L'Évangile nous dit qu'il y avait sept démons, on ne précise pas lesquels, mais chacun sait par quoi il peut être possédé. On peut être possédé par l'envie, par la jalousie. C'est-à-dire ces situations dans lesquelles on ne s'appartient plus à soi-même, on est l'objet, l'objet d'un esprit, l'objet d'une pensée. Je crois que Myriam n'était pas l'objet de sa libido, comme on l'a quelquefois décrit.
Je crois qu'elle était plutôt quelquefois l'objet de son impatience, oui de son impatience vis-à-vis des hommes quelquefois, de son ambition. Elle pouvait être possédée par sa colère, possédée... Par quoi est-ce qu'une femme peut être possédée ? Il y a beaucoup de choses qui nous habitent, le ventre, le cœur, l'esprit aussi.

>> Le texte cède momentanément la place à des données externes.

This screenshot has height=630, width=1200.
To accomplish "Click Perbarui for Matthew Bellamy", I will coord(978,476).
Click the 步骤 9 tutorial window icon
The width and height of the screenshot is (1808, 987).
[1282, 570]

Je crois qu'un de ces grands démons pouvait être la dépression, possédée par cette espèce de tristesse, de lassitude. C'est-à-dire qu'on est toujours possédé par ce qui nous manque, que ce soit au niveau de l'envie, de la jalousie ou autre, il y a une sorte de manque en nous-mêmes, un manque de reconnaissance, et là on est pris, je dirais, par l'image de ce qu'on aimerait avoir. Donc Myriam, dans une première étape, peut venir nous rejoindre à ce niveau-là, où on est objet, objet de son manque, de son impatience, de son attente, de sa tristesse.

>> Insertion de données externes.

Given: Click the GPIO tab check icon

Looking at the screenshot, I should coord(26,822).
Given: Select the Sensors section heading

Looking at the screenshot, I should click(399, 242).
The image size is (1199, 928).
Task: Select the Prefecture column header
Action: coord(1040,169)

Et la rencontre avec Jésus, avec Yeshua, donc il y a une rencontre extérieure, mais je crois qu'il s'agit d'une rencontre intérieure, c'est-à-dire la rencontre avec « je suis », c'est-à-dire la rencontre avec non pas seulement la psyché, mais cette psyché comme étant habitée par, je dirais, ce niveau ontologique, cette présence du pneuma, cette présence de l'esprit. C'est-à-dire que là, elle devient sujet, elle n'est plus objet de ses passions, elle est le sujet de ses passions, c'est-à-dire qu'elle ne perd pas du tout sa vie émotive, sa vie passionnelle, sa vie de désir, mais elle n'est plus objet de ses désirs, elle n'est plus objet de ses pulsions, elle n'est plus objet de ses passions, elle n'est plus possédée, elle devient sujet.
Jésus lui a redonné un centre, elle est redevenue « je suis », elle a retrouvé son humanité, on pourrait dire, en tant que sujet. Donc elle n'est plus l'objet des événements qui lui arrivent, mais le sujet des événements qui lui arrivent. Et là, on entre dans une deuxième étape par laquelle Myriam et aussi l'archétype ont dit qu'elle est pécheresse, pas possédée, mais pécheresse. Et là, vous vous souvenez que le mot péché en grec, c'est « amartya », c'est-à-dire viser à côté.
C'est quelqu'un qui a le désir, on pourrait dire, désorienté. Donc Jésus l'a rendu dans sa capacité d'être sujet, d'être sujet désirant, mais vers quoi ? Vers qui peut se tourner son désir ? Elle est désorientée, c'est-à-dire qu'elle n'a pas encore trouvé son orient, son orientation, sa lumière.
Et là, il faut savoir aussi, quand on dit pécheresse, on dit pécheresse, encore une fois, par rapport à qui ? Par rapport à quoi ? Elle était considérée pécheresse dans le sens où elle était hors-la-loi. Hors-la-loi des hommes, hors-la-loi de l'institution, hors-la-loi de son église.
Enfin, pas de son église, de sa synagogue. Puisque les femmes, à cette époque, n'avaient pas le droit à l'étude. L'étude était réservée aux hommes. Et chez Myriam, d'après ce que nous dit l'Évangile de Marie, il y avait ce désir de connaissance, ce désir de gnose, de la gnosis, qui n'est pas une connaissance seulement analytique, rationnelle, mais qui est une connaissance par participation.
Comme le dirait Thomas d'Aquin, une connaissance par connaturalité. C'est-à-dire, on devient ce que l'on connaît. On est au-delà de la dualité sujet-objet. Et cette gnose, c'est une des dimensions aussi que le christianisme a certainement perdue.